■ WORK TO COMPLETE ■
1. Answer the following questions using the literary news roundup.
(a) What is Amazon calling its feature that aggregates Kindle highlighting data?
(b) Who wrote the book that Maria Popova reviews for The New York Times?
(c) What now bears Herman Melville's name?
2. Pick up the literary news roundup after its final sentence and continue it in the same style.

To honor Herman Melville for making the great white whale a metaphor for the inscrutable and unknowable, a prehistoric leviathan now bears his name. (Thanks, Kevin)
Melville the Whale
Kindle Highlights and Lowlights
Amazon is now aggregating the data from the “highlighting” feature on the Kindle to find out what text is highlighted the most across all Kindle users. Amazon is calling the feature “Most Highlighted Passages of All Time” and the results couldn’t be more boring. (via)
Dark Matter and the Dinosaurs
Year in Reading alum Maria Popova of Brain Pickings writes her first book review for The New York Times on Dark Matter and the Dinosaurs by Lisa Randall, a Harvard cosmologist. Randall proposes ”that a thin disk of dark matter in the plane of the Milky Way triggered a minor perturbation in deep space that caused the major earthly catastrophe that decimated the dinosaurs.” Jenny Hendrix writes about modern-day extinction for The Millions.

Stored records:
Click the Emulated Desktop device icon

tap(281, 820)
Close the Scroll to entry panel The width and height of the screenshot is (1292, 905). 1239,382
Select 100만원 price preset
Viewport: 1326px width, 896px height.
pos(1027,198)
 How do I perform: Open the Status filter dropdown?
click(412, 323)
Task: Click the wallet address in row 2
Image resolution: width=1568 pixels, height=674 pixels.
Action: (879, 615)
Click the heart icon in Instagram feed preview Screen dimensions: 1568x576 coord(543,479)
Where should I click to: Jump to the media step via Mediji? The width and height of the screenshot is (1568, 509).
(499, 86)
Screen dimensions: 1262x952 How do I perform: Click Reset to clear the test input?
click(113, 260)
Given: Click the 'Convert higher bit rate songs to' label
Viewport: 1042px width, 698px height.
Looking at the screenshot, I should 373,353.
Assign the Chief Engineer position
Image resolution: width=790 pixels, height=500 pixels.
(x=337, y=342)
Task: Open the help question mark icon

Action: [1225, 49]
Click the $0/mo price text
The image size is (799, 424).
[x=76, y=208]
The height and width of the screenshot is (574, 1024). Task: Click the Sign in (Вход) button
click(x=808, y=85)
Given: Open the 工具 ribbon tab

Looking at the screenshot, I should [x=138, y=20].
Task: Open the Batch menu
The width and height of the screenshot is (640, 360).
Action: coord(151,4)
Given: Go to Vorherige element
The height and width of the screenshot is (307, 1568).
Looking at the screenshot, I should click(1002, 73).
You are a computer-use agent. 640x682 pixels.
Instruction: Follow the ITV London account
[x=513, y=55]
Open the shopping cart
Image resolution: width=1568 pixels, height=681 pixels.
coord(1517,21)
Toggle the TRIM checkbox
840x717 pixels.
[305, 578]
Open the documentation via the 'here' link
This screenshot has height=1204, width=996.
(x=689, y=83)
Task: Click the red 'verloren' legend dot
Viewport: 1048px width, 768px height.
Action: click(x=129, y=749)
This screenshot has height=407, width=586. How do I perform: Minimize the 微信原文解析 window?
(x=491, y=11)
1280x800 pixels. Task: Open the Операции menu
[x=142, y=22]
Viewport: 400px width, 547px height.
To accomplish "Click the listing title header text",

■ ANSWERS BY ITEM ■
1.
(a) "Most Highlighted Passages of All Time"
(b) Lisa Randall, a Harvard cosmologist
(c) A prehistoric leviathan

2.
Ulin on King
David Ulin offers a brief consideration of Stephen King. King’s work, Ulin writes, “exposes, with real acuity, a lot about who we are.”
You Do the Math
This week we learned Gary Shteyngart is at work on a memoir. This week is also when the annual Dachshund Spring Fiesta takes place in Washington Square Park. Has viral marketing reached its nadir?
Literary Alimentary
“After mixing the drink, sit back and fan yourself with the wide brim of a Kentucky Derby hat.” Thanks to Ploughshares, you can impress your friends by serving them The Great Gatsby – to drink.
The Trouble With Memoirs
“If you didn’t feel you were discovering something as you wrote your memoir, don’t publish it. Instead hit the delete key, and then go congratulate yourself for having lived a perfectly good, undistinguished life. There’s no shame in that.” Neil Genzlinger at the New York Times lays some ground rules for those compelled to write memoirs.
Research Bunker in NYC
The New York Public Library’s research collection will be moving to an impressive concrete bunker beneath Bryant Park (instead of the much protested option—New Jersey). Our own Michael Bourne writes about how the subway car, once a rolling library, is transitioning to digital.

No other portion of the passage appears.